KOMPAS.com — Dalam beberapa hari ke depan, mantan Gubernur DKI Jakarta Basuki Tjahaja Purnama atau Ahok akan segera mengakhiri masa hukuman dalam perkara penodaan agama.
Sebelumnya, Ahok divonis dua tahun penjara karena perbuatan penodaan agama yang terbukti dilakukannya saat melakukan kunjungan kerja pada 2016 di Kepulauan Seribu, Jakarta Utara.
Dirunut dari awal kejadiannya, berikut ini beberapa poin utama terkait kasus hukum yang menjerat Ahok, hingga masa-masa menjelang kebebasannya setelah menjalani masa tahanan.
Tuduhan penistaan agama mengemuka setelah rekaman pidato kunjungan kerja Ahok di hadapan masyarakat Pulau Pramuka, Kepulauan Seribu, 27 September 2016.
Salah satu kalimat dalam pidatonya dianggap menodai agama karena ia membawa salah satu ayat dalam Al Quran yang kemudian diartikan menghina.
"Kan bisa saja dalam hati kecil Bapak Ibu, enggak pilih saya karena dibohongi pakai Surat Al Maidah 51 macam-macam itu. Itu hak Bapak Ibu. Kalau Bapak Ibu merasa enggak bisa pilih karena takut masuk neraka, dibodohin, begitu, oh enggak apa-apa, karena ini panggilan pribadi Bapak Ibu," kata Ahok.
Baca juga: Mengapa Ahok Mengutip Surat Al-Maidah Ayat 51?

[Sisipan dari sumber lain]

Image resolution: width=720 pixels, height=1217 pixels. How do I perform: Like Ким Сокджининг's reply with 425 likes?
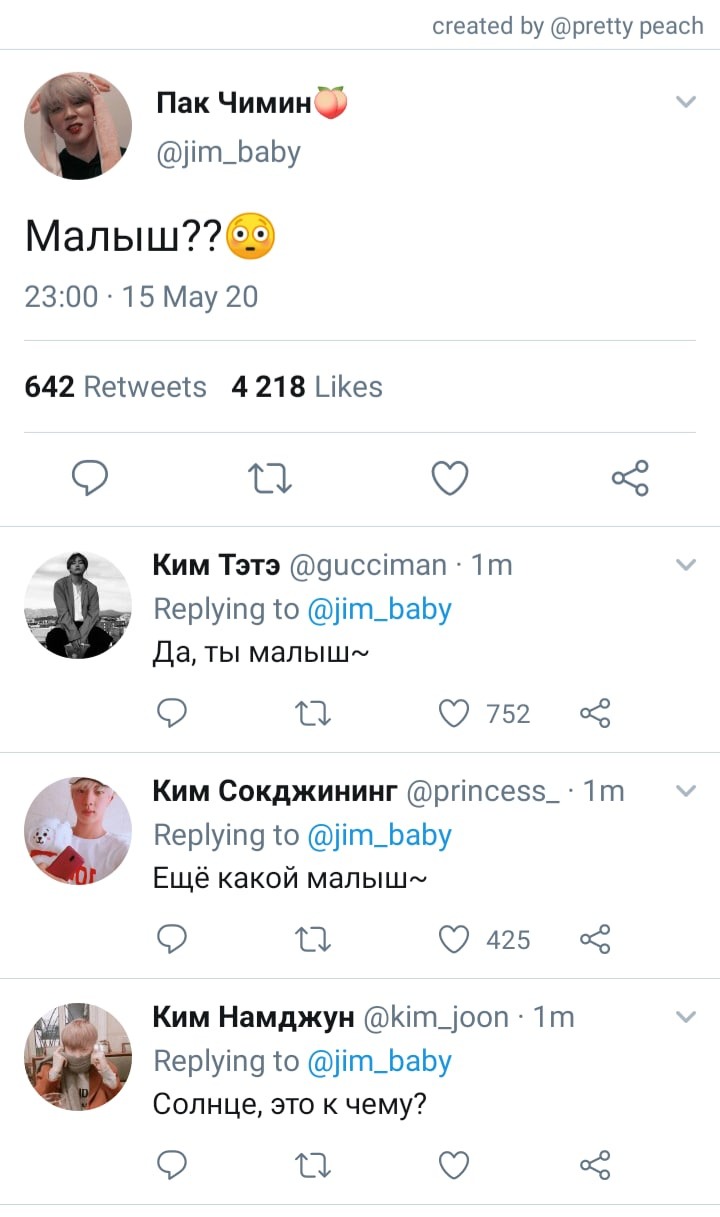[455, 939]
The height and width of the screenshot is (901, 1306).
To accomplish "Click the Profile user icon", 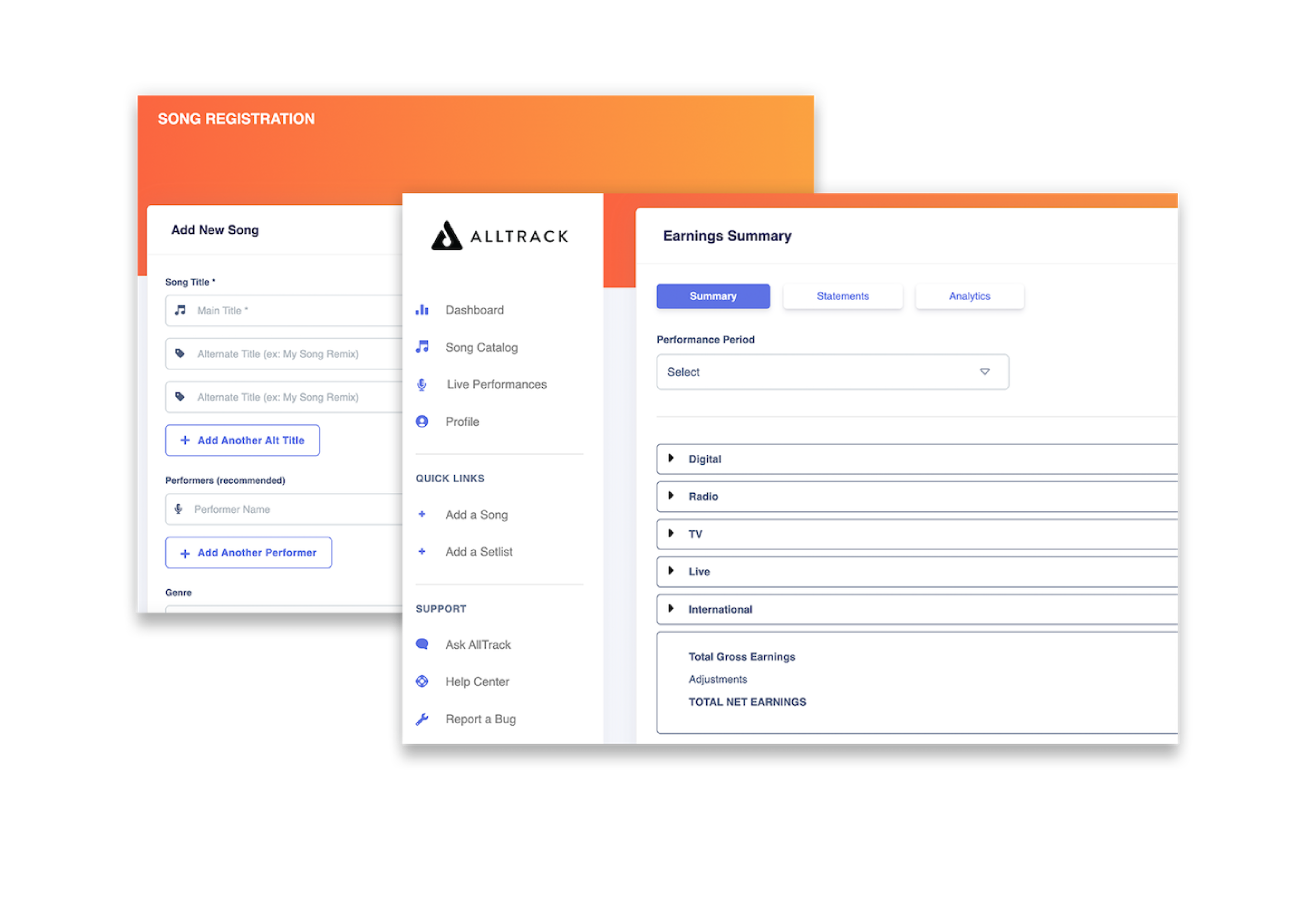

Pernyataan Ahok tentang Surat Al Maidah yang itu mendapat kecaman, sebab Ahok menganggap ayat Al Quran digunakan untuk membohongi orang demi kepentingan politik.
Bermacam laporan diajukan ke polisi hingga akhirnya Bareskrim Polri menetapkan Ahok sebagai tersangka dalam dugaan penodaan agama pada 16 November 2016.
Polisi menetapkan Ahok sebagai tersangka setelah melakukan gelar perkara terbatas di Mabes Polri, sehari sebelum penetapan tersangka.
Baca juga: Baca juga: Bareskrim Tetapkan Ahok sebagai Tersangka Penistaan Agama
Setelah penetapan tersangka, perkara Ahok kemudian bergulir di pengadilan. Sejumlah saksi dihadirkan untuk mendalami pernyataan Ahok itu.
Salah satu pernyataan saksi yang terekam dalam ingatan publik adalah yang disampaikan Ketua Umum Majelis Ulama Indonesia saat itu, KH Ma'ruf Amin.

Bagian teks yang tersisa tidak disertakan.